While the television screen in the hotel lobby was split into equal squares, with three CNN discussants commenting on the selection of Michael Flynn—an ex-general who was sacked for incompetence and who is remembered as saying that Islam is an ideology masquerading as religion—as a National Security Advisor in Trump's forthcoming administration, members of MESA were in session voting in favor of a resolution to edit out the word “nonpolitical” from the influential association’s bylaws. The step was necessary to move closer towards the cause of adopting a boycott, divestment and sanctions (BDS) against Israeli academic institutions. In addition, as some MESA members see the issue, it is an accurate description of some of the projects that scholars in the field are engaged in, and protects MESA from frivolous legal claims.

What should be the role of academics in the field, in terms of influence within academia and reaching beyond it?

An important development that came on the heels of Trump’s win is the surfacing of watchlists produced by uber-nationalist ‘ultra-right’ activists; reechoing the mood of the McCarthyist era and targeting several “leftist” and Middle Eastern studies experts and students. For a long time, MESA has drawn a plethora of accusations; ranging from irrelevance to US national interests, to ideological preferences in representing Middle Eastern people and the causes of the regions’ civil society, and of being overtly critical of US foreign policy and involvement in the Middle East.

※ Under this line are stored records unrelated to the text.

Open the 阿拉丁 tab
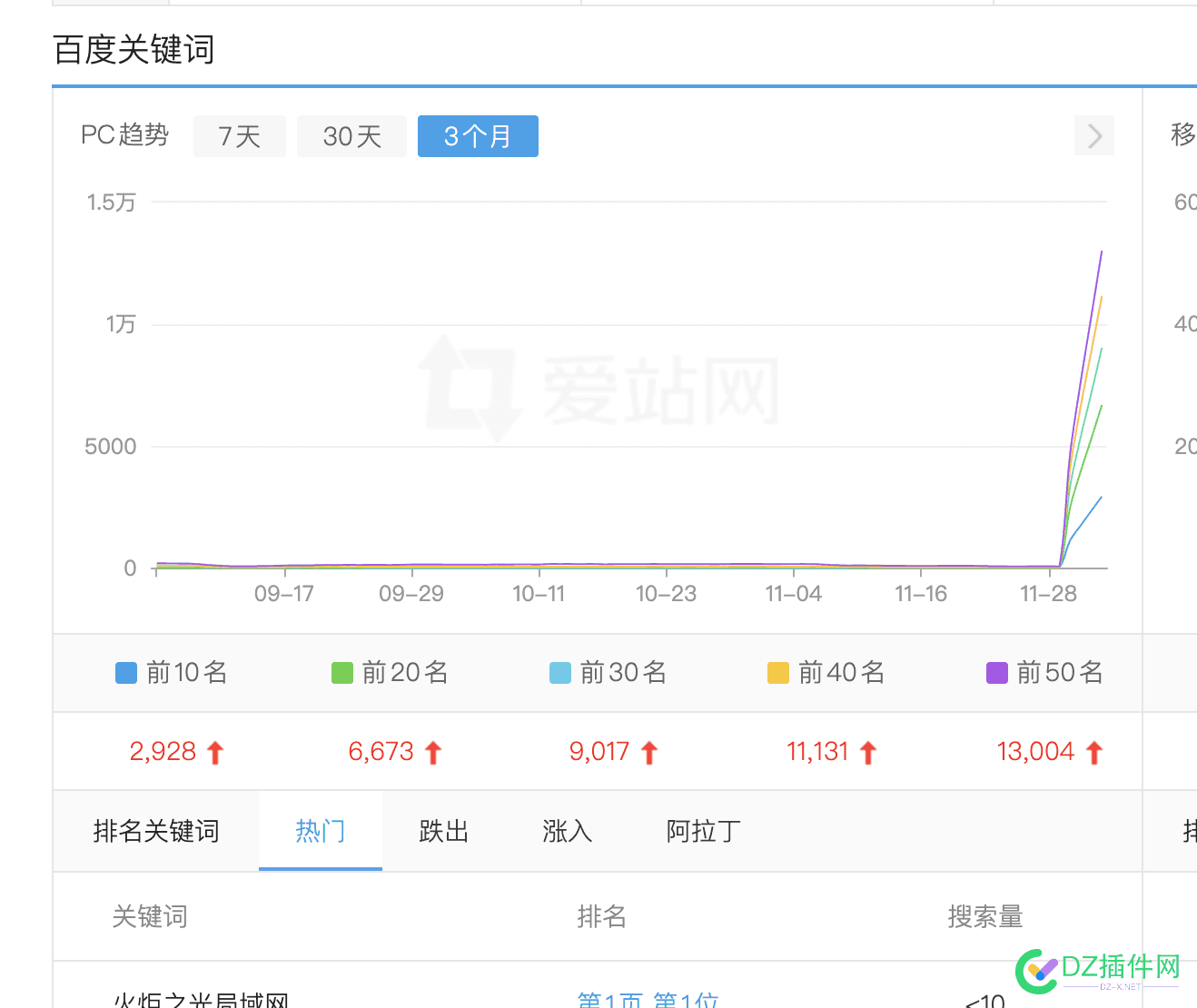The image size is (1197, 1008). click(x=703, y=831)
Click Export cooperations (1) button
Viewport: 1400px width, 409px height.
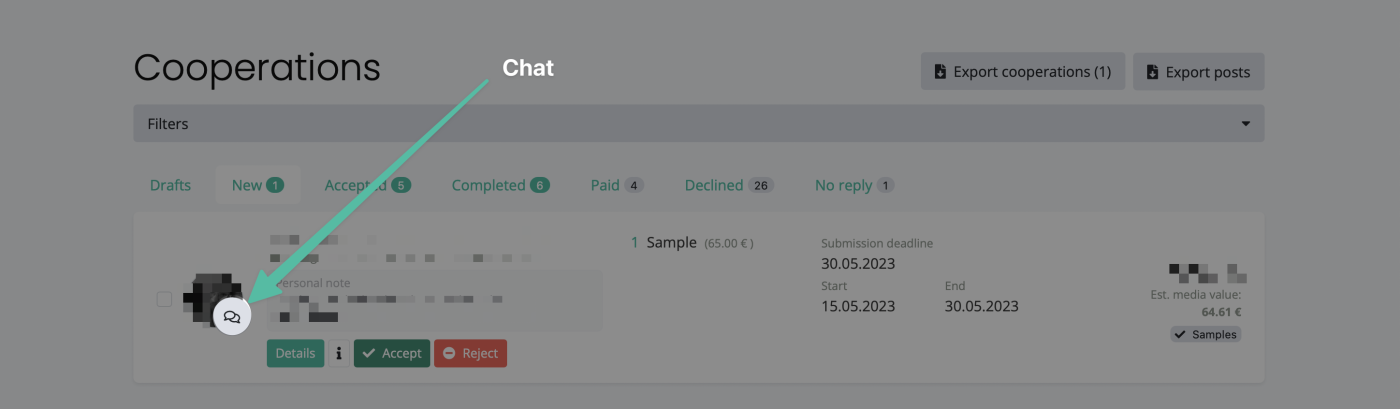[1022, 72]
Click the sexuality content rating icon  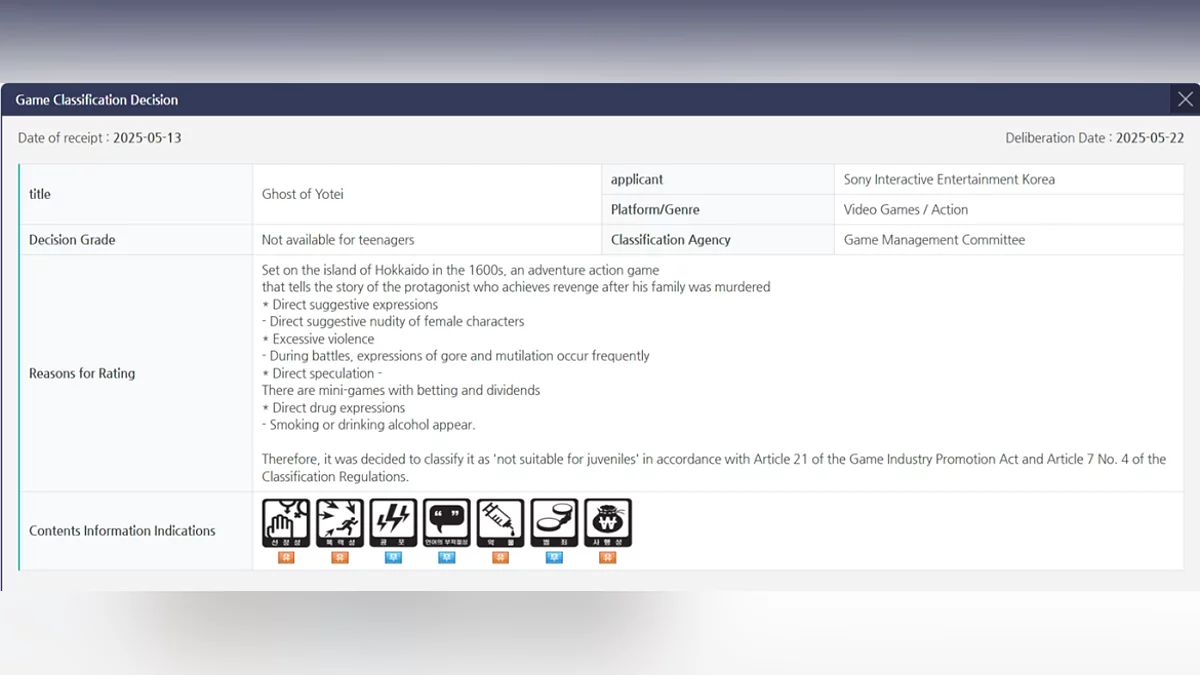pos(286,523)
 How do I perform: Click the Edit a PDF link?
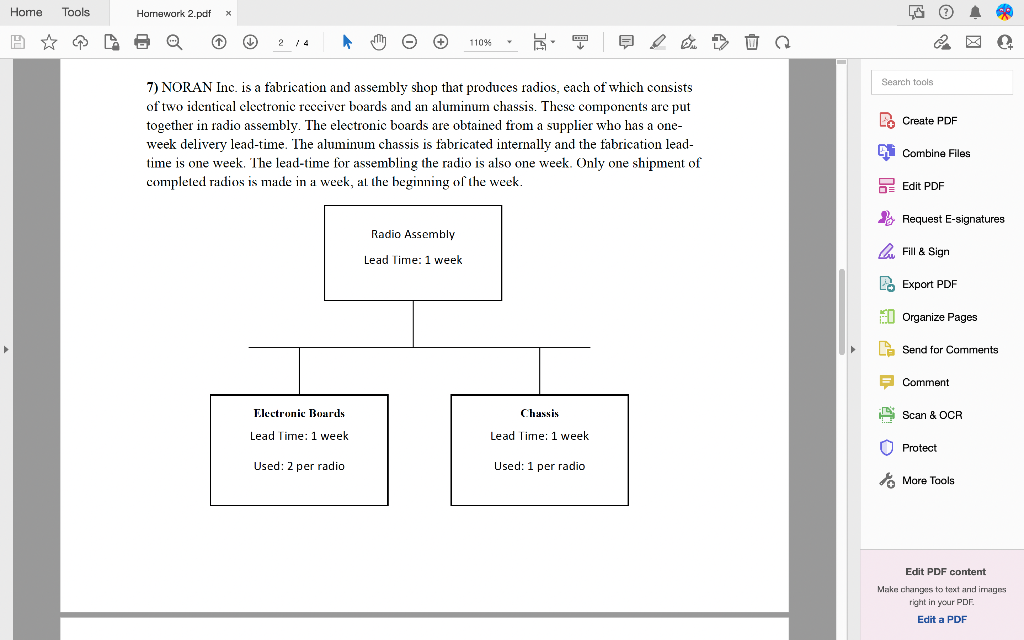941,619
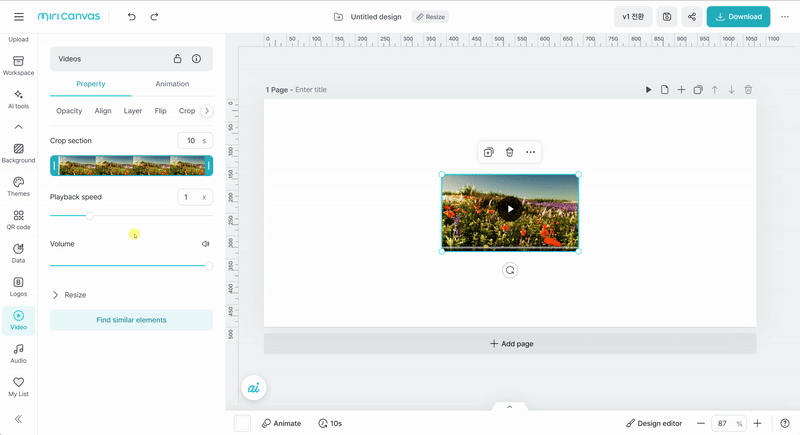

What do such challenges mean for MESA scholarship? What is its position in relation to other academic disciplines? What should be the role of the academics in the field, in terms of influence within academia and reaching beyond it? Should it be a tribune of voices from the region, or a distant, objective examiner?

When I sat down with Beth Baron, president of the 2016 MESA, to ask her these questions, she started by answering: “While the region is under tremendous stress, the field is blossoming. The scholarship is cutting-edge.” She shares with other MESA specialists the opinion that one of the reasons for such quality of scholarship is the inclusion of many scholars from the Middle East, who bring with them cross-disciplinary insights. There are other factors, of course, including the internet, which made studying the region easier in real-time, as well as the mounting focus on field research, and not just textual analysis, or the introduction of new special academic programs and journals. She also noted that, “history, in specific, is becoming thematically sophisticated”.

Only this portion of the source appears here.